According to Anchorage Daily News, the marijuana industry has grown very self-conscious of the stereotypical image of "the stoner," typically pictured in a tie-dye shirt smoking joints all day in a 60's VW bus. Now that California and several other states have voted to legalize the drug's recreational use, the industry wants a new image.
"Marijuana still carries a stigma that surfaces with the use of old slang like pot and weed," reports ADN. "For many, the words evoke an image of lazy, not-so-bright people who puff their lives away."
The industry wishes people start using the more scientifically-minded name "Cannabis" instead.
"The image deeply bothers the marijuana industry, which is telling the public — sometimes gently, sometimes curtly — that they should use the word cannabis," ADN continued. "That's the scientific name for the plant from which marijuana is derived.
Chris Coogan, co-founder of Therapy Tonics & Provisions, a La Jolla cannabis drink company, says that more "sophisticated" references toward weed will kill the negativity.

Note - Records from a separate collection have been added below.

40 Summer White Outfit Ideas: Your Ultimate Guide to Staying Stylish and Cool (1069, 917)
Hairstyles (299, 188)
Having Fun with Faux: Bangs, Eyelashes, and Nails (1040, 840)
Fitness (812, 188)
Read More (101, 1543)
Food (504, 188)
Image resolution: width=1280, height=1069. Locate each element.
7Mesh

"People are taking a more sophisticated approach to using cannabis, especially in using the right dosing," Coogan said. "We don't want people to think of it as negative."
The state of California has not done the best job of dispelling the stereotype, given that it enlisted "Cheech Marin of Cheech and Chong fame to help show Californians how to register their marijuana businesses."

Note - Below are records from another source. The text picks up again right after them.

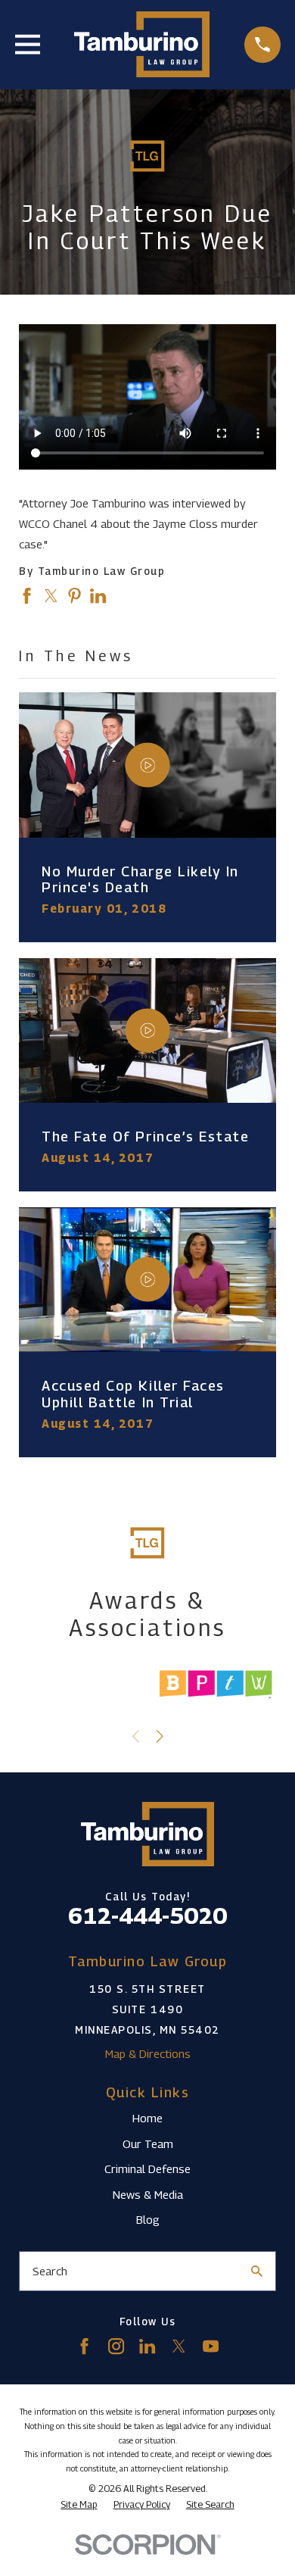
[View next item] (160, 1736)
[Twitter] (179, 2346)
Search (50, 2271)
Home (147, 2118)
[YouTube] (211, 2346)
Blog (148, 2219)
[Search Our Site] (256, 2271)
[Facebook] (84, 2346)
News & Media (148, 2194)
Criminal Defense (147, 2168)
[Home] (142, 44)
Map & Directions (148, 2053)
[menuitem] (79, 2505)
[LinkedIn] (147, 2346)
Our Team (148, 2143)
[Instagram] (116, 2346)
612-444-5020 (147, 1915)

Fast food restaurants have gotten in on the action too, with a San Diego-based Jack in the Box now promoting the "Merry Munchie Meal" in concert with Merry Jane, a marijuana news and lifestyle website.

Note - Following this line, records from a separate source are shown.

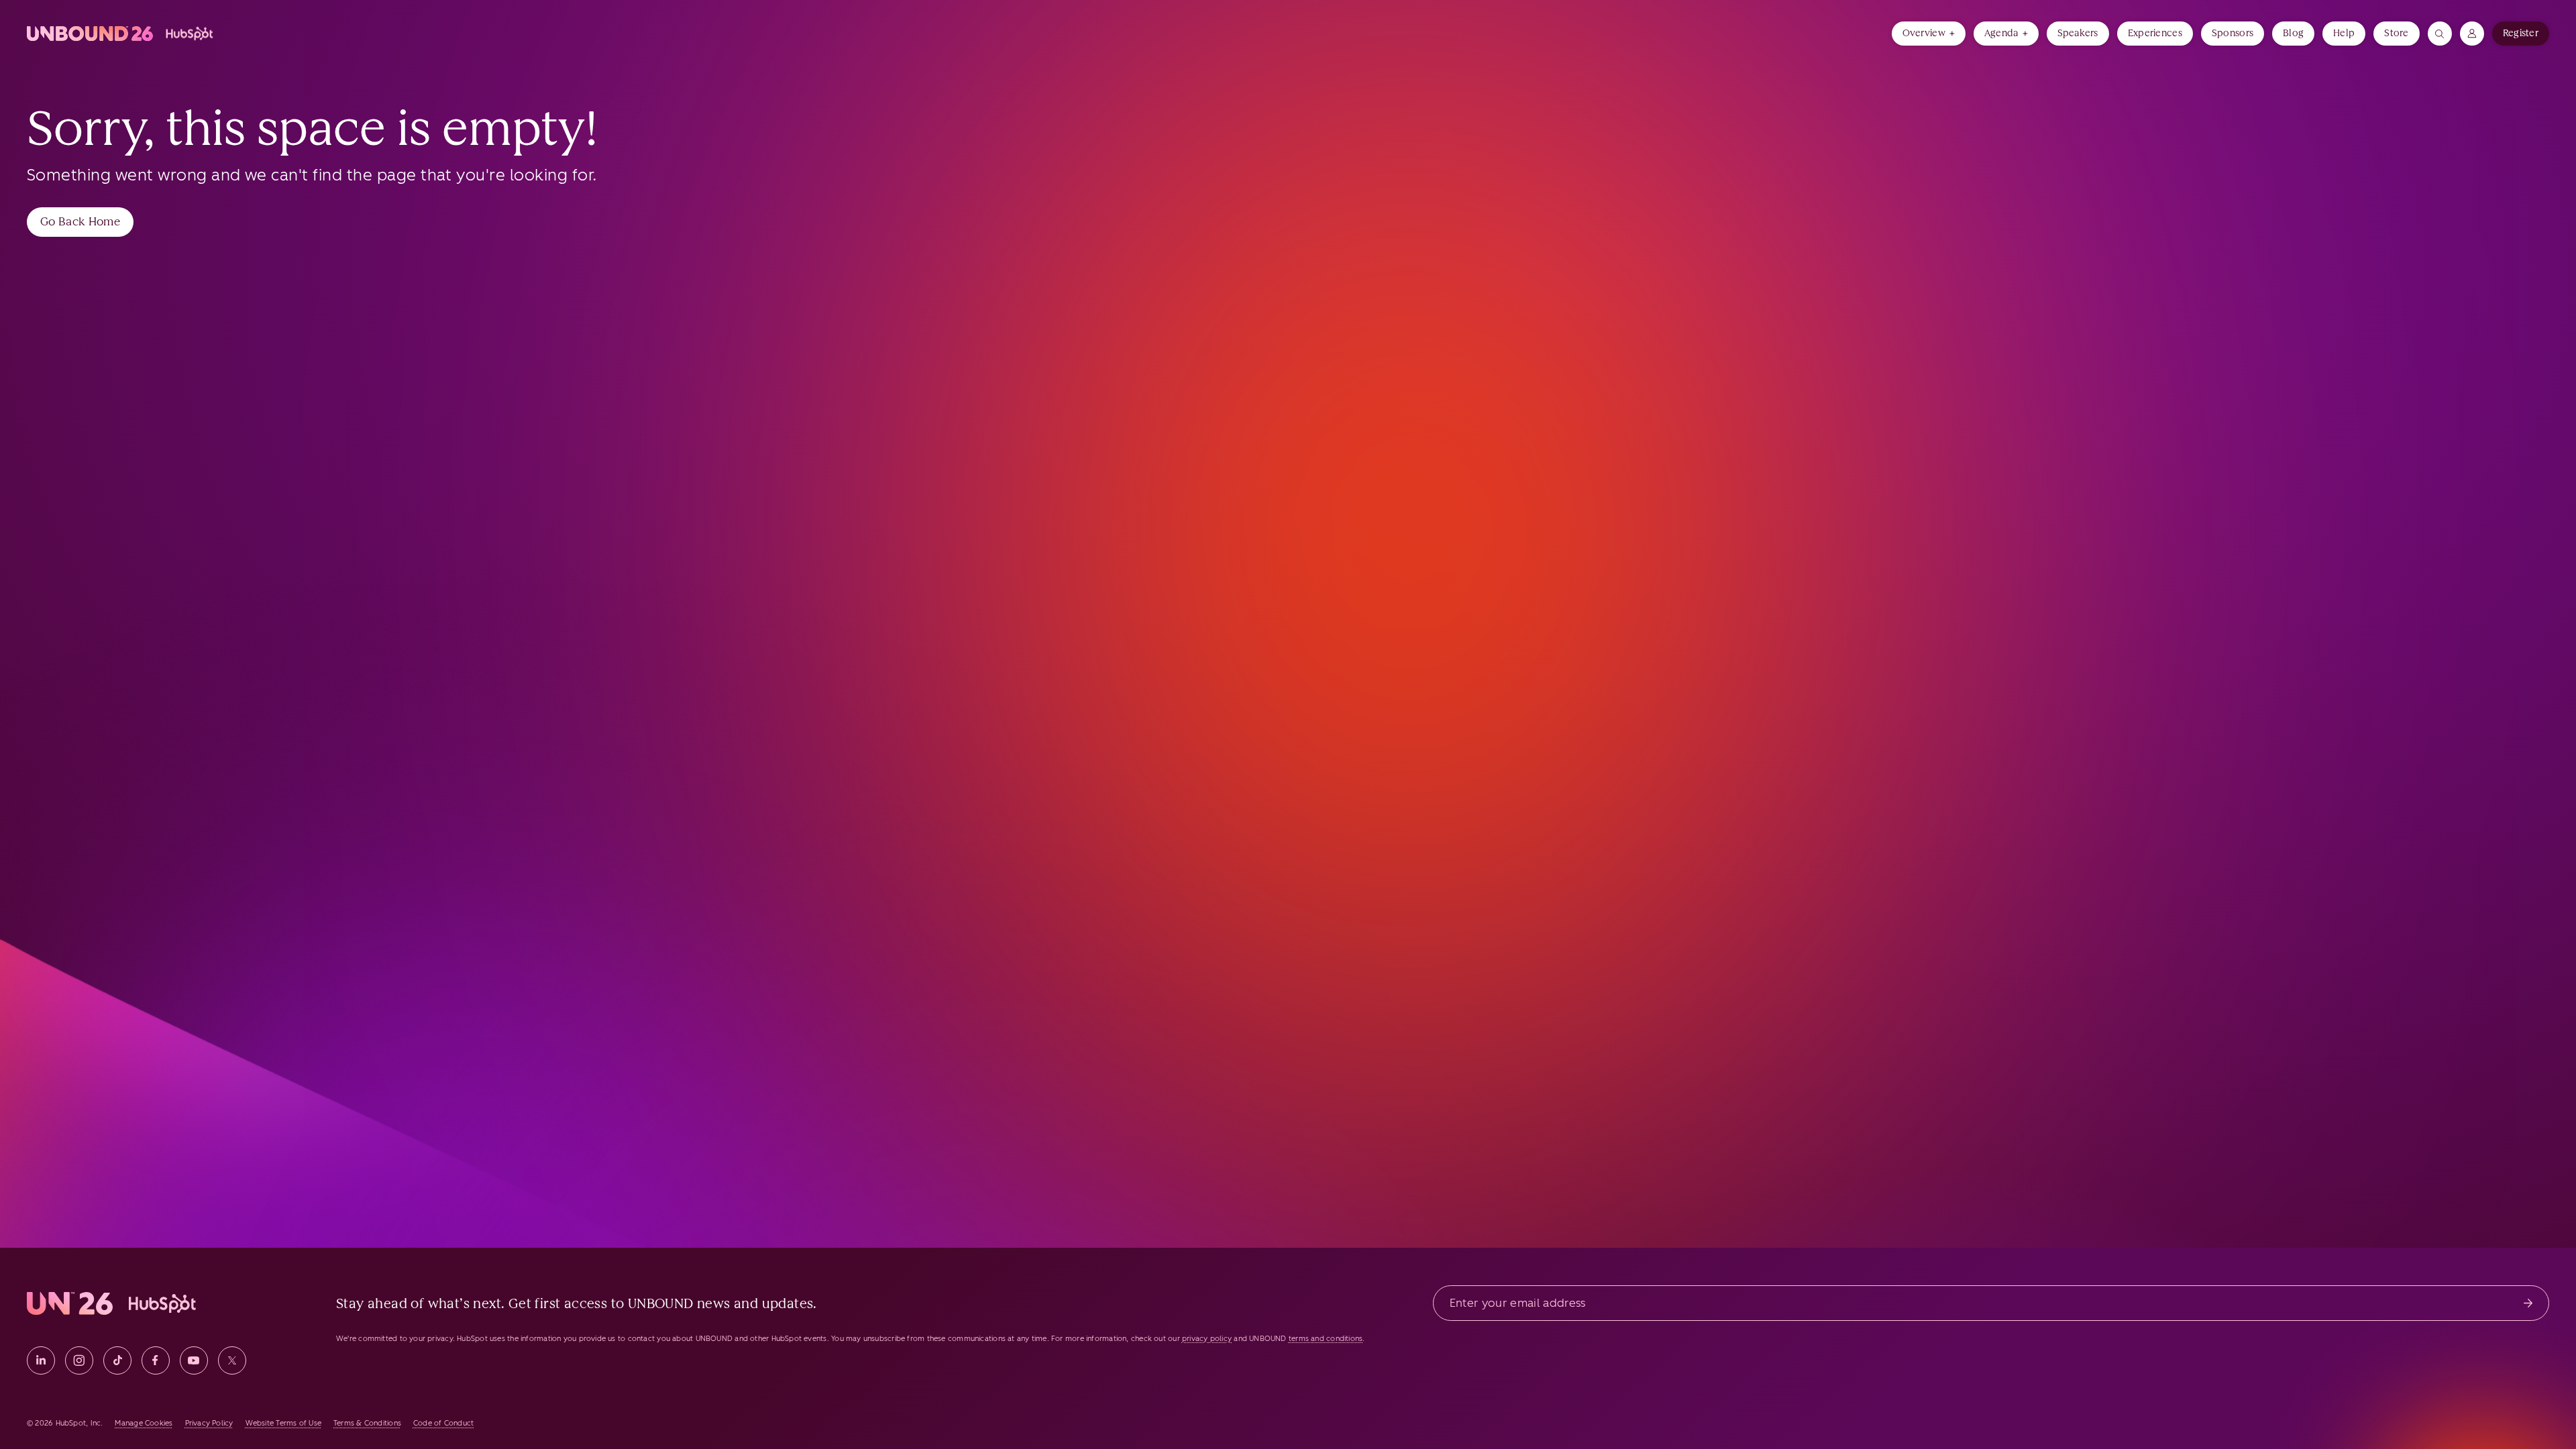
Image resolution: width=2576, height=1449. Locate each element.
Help (2344, 33)
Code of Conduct (443, 1423)
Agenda (2001, 33)
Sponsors (2232, 33)
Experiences (2155, 33)
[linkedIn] (41, 1360)
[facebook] (156, 1360)
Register (2520, 33)
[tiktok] (117, 1360)
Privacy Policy (209, 1423)
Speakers (2077, 33)
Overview (1923, 33)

For people who seek to make pot great again, the "merry munchie meal" will only reinforce the stereotype of the stoner rolling up to the drive-thru at 2:00 a.m after three joints and a bong hit.
B. Le Grand, the publisher for the Los Angeles-based Edibles List, which promotes edible marijuana, says the stereotype distracts from the drug's medicinal value.
"People in our industry and activists don't like the word pot because it doesn't focus on the medicinal value of the plant, which is what's important," said Le Grand. "We don't like the word marijuana, either."
Zach Lazarus, co-founder of A Green Alternative, a pot shop, concurs that the word enforces negative stereotypes.
"You hear newscasters referring to dispensaries as pot shops. You don't hear the same newscasters referring to a liquor store as a Booze Shop or an Alcoholic's Store," said Lazarus.
Who would have thought that weed would become the latest casualty of political correctness? Put that in your pipe and smoke it.